The Willingham Conundrum
Josh Willingham has been the A’s foremost power hitter this year, that is unquestioned. While there is a good chance that that mantle will be taken over in the very near future by Brandon Allen, for 2011 Willingham is tops. His .231 ISO leads the club, well better than the next highest entrant (Scott Sizemore) and their .167 mark and among full-time players he dwarfs Kurt Suzuki‘s .151. Willingham has stated he’d be open to signing an extension to stay in Oakland. His numbers are good, he leads the club in home runs (22), ISO (.231), SLG (.477), wOBA (.350) and wRC+ (124). He is being paid $6M this season, but has already been worth $6.8M. In many cases it’d seem a simple open and shut case to re-sign the guy, but Oakland has more payroll pressures than many clubs, Willingham missed a decent amount of time with a sore achilles and he is going to be 33 next season which means he begins to enter (if not already) his decline phase.

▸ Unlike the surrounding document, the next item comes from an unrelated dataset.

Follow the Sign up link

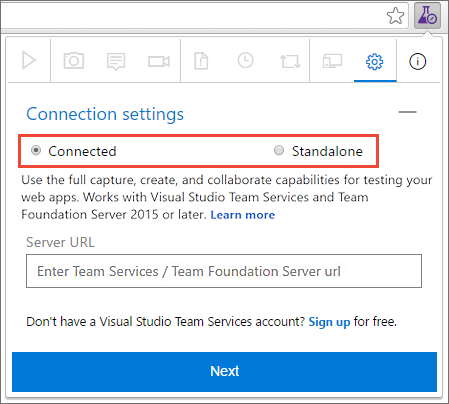click(x=329, y=322)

Before deciding whether or not it’d be worthwhile re-signing Willingham, it is best to try and figure out how much it would cost and that number is not presently clear. Just recently Jeff Francoeur re-signed with the Kansas City Royals for two years at $13.5M a season. Presently he has put up 2.3 WAR (which trumps Willingham’s 1.5 – Willingham rightfully gets nicked on his defense) and unlike Willingham, Francoeur is going to be a mere 28 at season’s start next year, presumably in his prime. If you compare these two players it’d seem that Willingham would do poorly and get less than him, however Francoeur’s lack of consistency (prior to this year’s 2.3 WAR campaign he put up -0.8, 0.3 and 0.6 WAR in consecutive seasons) makes him presumably a higher risk. But Willingham does provide a somewhat higher level of certainty. Despite being somewhat of an injury risk and having several stints on the disabled list he has put together solid and consistent campaigns of 3.0, 2.5 and 3.0 WAR prior to this season.

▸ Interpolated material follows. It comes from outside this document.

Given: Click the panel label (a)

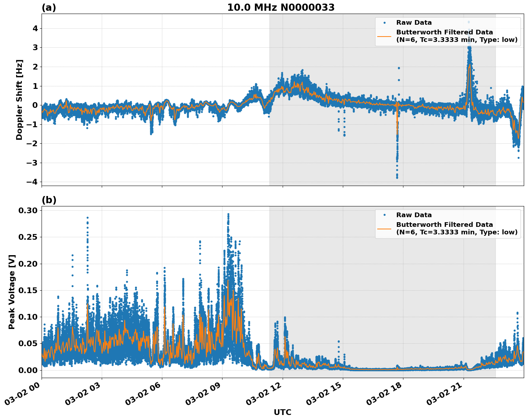Looking at the screenshot, I should [x=49, y=6].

The free-agent market is filled with similarly flawed players like Willingham. In among free-agent left-fielders Willingham’s 1.5 WAR is the best – in fact in a testament to how bad left fielders in general have been this year his 1.5 WAR is eleventh among all qualified left fielders. Lance Berkman (3.9 WAR and 36 years old), Carlos Beltran (3.6 WAR and 35 years old) and Michael Cuddyer (2.9 WAR and 33 years old) are the only better corner outfielders on the market this year (though Nick Swisher could be the prize if the Yankees opt to not exercise their club option on him at 3.8 WAR and 31 years old). In his two years prior to signing a one-year deal last year, Berkman put up 2.9 and 2.1 WAR, comparable numbers to Willinghams production (albeit at a much older 34 and 35) and Berkman was able to nab a one-year $8M contract from the Cardinals while Oakland themselves were willing to offer him a two-year deal according to several reports. I think this is a fair comp so let’s add a few extra dollars because Willingham is younger (even though through his 33 and 34 years Berkman was likely a better player) and go with Willingham on a two-year $20M deal. Do you sign him?

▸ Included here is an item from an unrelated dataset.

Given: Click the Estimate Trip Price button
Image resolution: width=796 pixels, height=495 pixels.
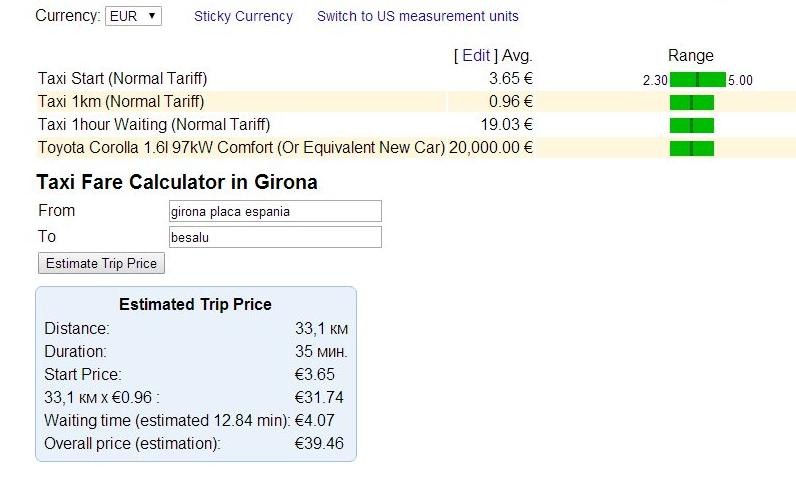Looking at the screenshot, I should pos(102,263).
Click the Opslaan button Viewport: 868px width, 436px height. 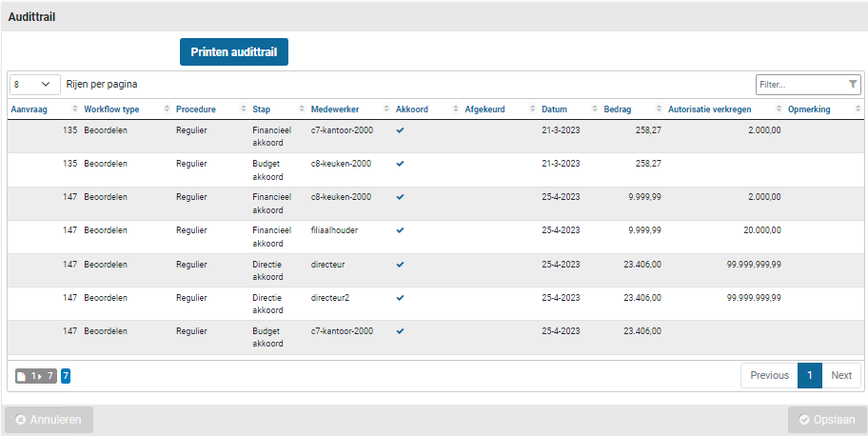(827, 420)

For Willingham to be worth $10M a season, he likely will need to put up a little more than 2.0 WAR which seems like something he could relatively easily do. The advantages of the deal are it is not cost-prohibitive, it is not an albatross and the A’s really have quite an impending vacancy in the outfield for 2012. A two-year deal is something that Willingham should snap up, because despite being one of a weak marketplaces better offerings, one has to think that many teams may just view him as a designated hitter which likely will deflate his value.
After weeks of sitting on the fence, I think a two-year $20M deal to Willingham would be fair to both parties and would be a deal worthwhile for both parties as well. If the A’s cannot sign him to an extension, they most definitely should offer him arbitration no matter what as there is no risk if he should say yes to arbitration. Willingham should be re-signed, I’m off the fence now.